If we want to specify the summary statistics very precisely, we have to define a function ourself:

R

my_summary <- function(x){
  c("","Median" = sprintf("%.3f", median(x, na.rm = TRUE)),
"Variance" = sprintf("%.1f", var(x, na.rm=TRUE)))
}
table1(~ageblood + estradol + estrone + testost + prolactn|case + curpmh, data = blood,
render.continuous = my_summary)
control
case
Overall
no
(N=298)
yes
(N=48)
no
(N=135)
yes
(N=29)
no
(N=433)
yes
(N=77)
Age (years)
Median 62.000 59.000 62.000 58.000 62.000 58.000
Variance 22.6 32.3 23.5 28.3 22.8 30.6
estradol (pg/mL)
Median 6.000 6.500 8.000 6.000 7.000 6.000
Variance 28.0 78.1 94.5 186.8 49.8 118.0
estrone (pg/mL)
Median 25.000 23.000 29.000 24.000 26.000 23.000
Variance 223.8 143.8 246.4 174.4 232.8 151.5
Missing 58 (19.5%) 15 (31.3%) 30 (22.2%) 11 (37.9%) 88 (20.3%) 26 (33.8%)
testost
Median 23.000 21.500 25.000 24.000 23.000 22.000
Variance 173.6 115.0 257.7 241.9 200.4 169.0
Missing 6 (2.0%) 2 (4.2%) 3 (2.2%) 1 (3.4%) 9 (2.1%) 3 (3.9%)
prolactn
Median 8.155 8.805 9.300 8.880 8.640 8.835
Variance 26.1 151.3 46.1 10.8 32.5 102.8
Missing 14 (4.7%) 0 (0%) 6 (4.4%) 1 (3.4%) 20 (4.6%) 1 (1.3%)

We do not need to use the sprintf() function, but it is a very neat way of combining text with numeric variables because it allows us to format them directly.

Summary statistics for categorical data can be adjusted similarly, by specifying render.categorical.

What does %.3f actually do?

Can you guess what the formatting in ´sprintf´ does?

Try to change “%.3f” in the function to “%.2f”.

R

my_summary <- function(x){
  c("","Median" = sprintf("%.3f", median(x, na.rm = TRUE)),
"Variance" = sprintf("%.1f", var(x, na.rm=TRUE)))
}

sprintf uses a bit of an arcane way of specifying the way numbers should be formatted when we combine them with text. The “%”-sign specifies that “this is where we place the number in the function”. “.3f” specifies that we are treating the number as a floating point number (which is just a fancy way of saying that it is a decimal number), and that we would like three digits after the decimal point.

Whats up with that blank line?

Note that in the function, we define a vector as output, with three elements:

R

my_summary <- function(x){
  c("",
"Median" = sprintf("%.3f", median(x, na.rm = TRUE)),
"Variance" = sprintf("%.1f", var(x, na.rm=TRUE)))
}

Calculating and formatting the median and the varianse is pretty straightforward.

But the first element is an empty string.

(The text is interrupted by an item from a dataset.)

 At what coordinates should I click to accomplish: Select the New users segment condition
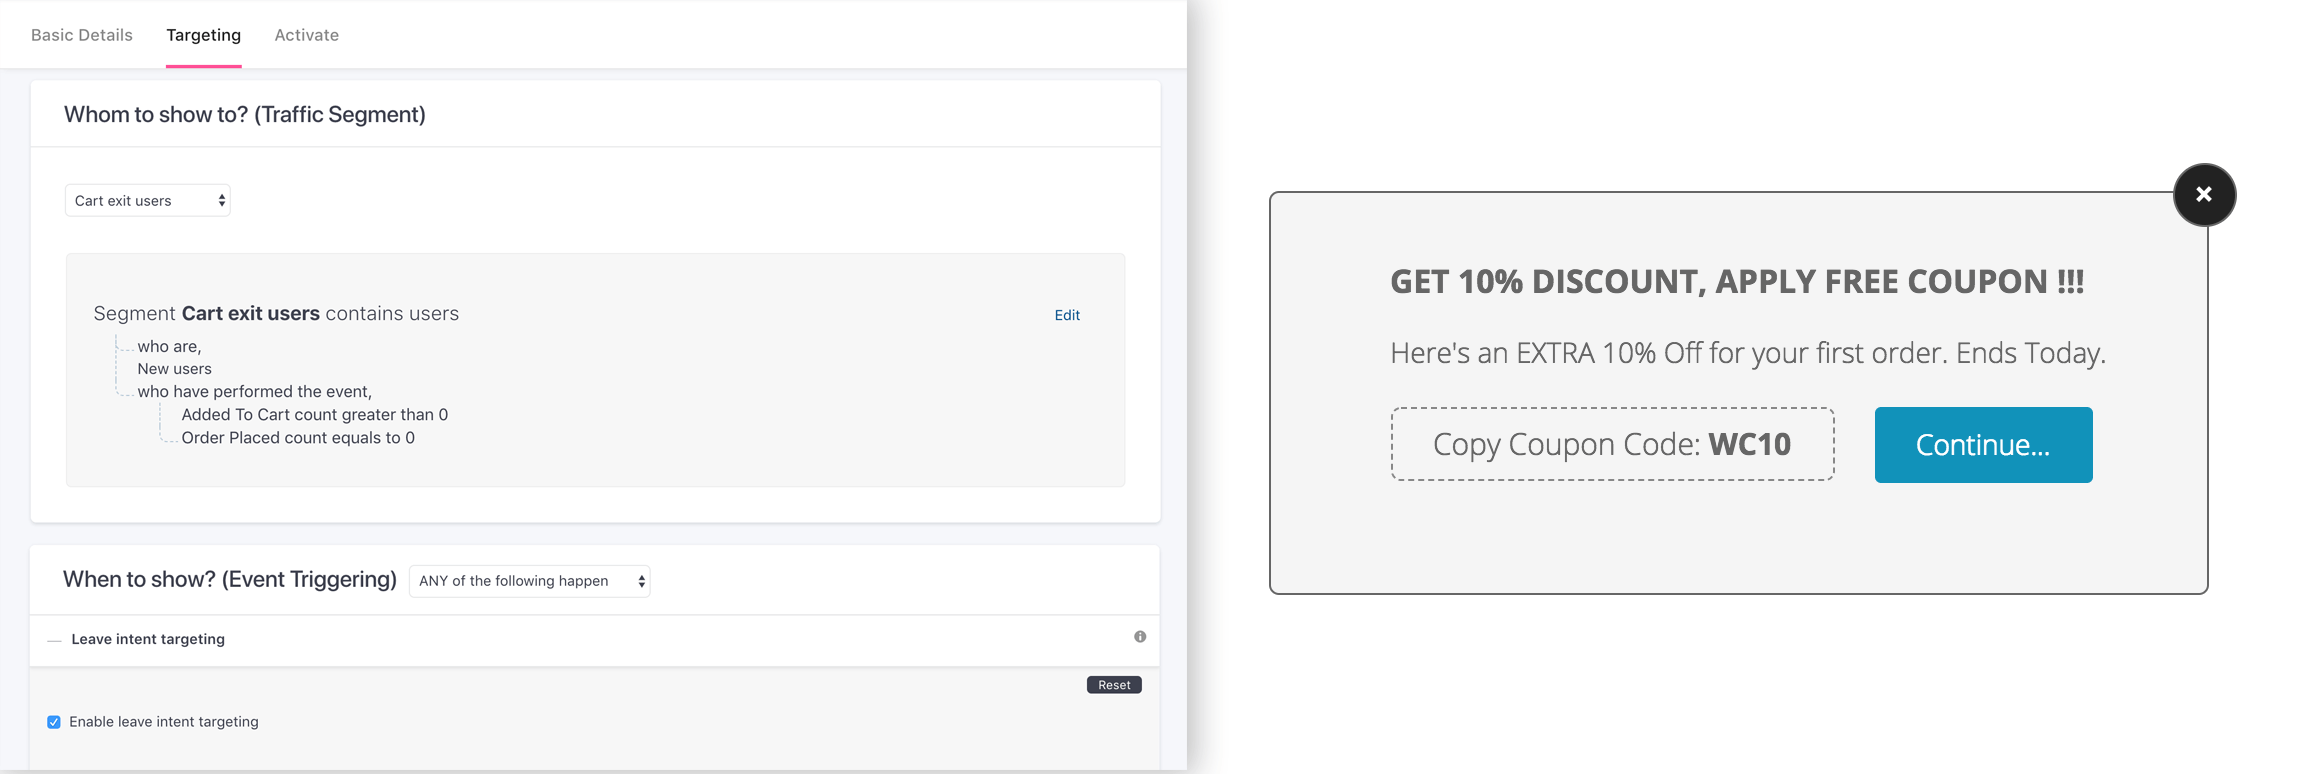click(175, 369)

Whats up with that?

Try to remove the empty string from the function, and use it is a table one as previously shown:

R

my_summary <- function(x){
  c("Median" = sprintf("%.3f", median(x, na.rm = TRUE)),
"Variance" = sprintf("%.1f", var(x, na.rm=TRUE)))
}
table1(~ageblood + estradol + estrone + testost + prolactn|case + curpmh, data = blood,
render.continuous = my_summary)

The line beginning with “Median” does not show up, but the median value is shown next to the “Age” and “Weight” lines.

Primarily of use if there are medical students on the course

Key Points

  • A Table One provides a compact describtion of the data we are working with
  • With a little bit of work we can control the content of the table.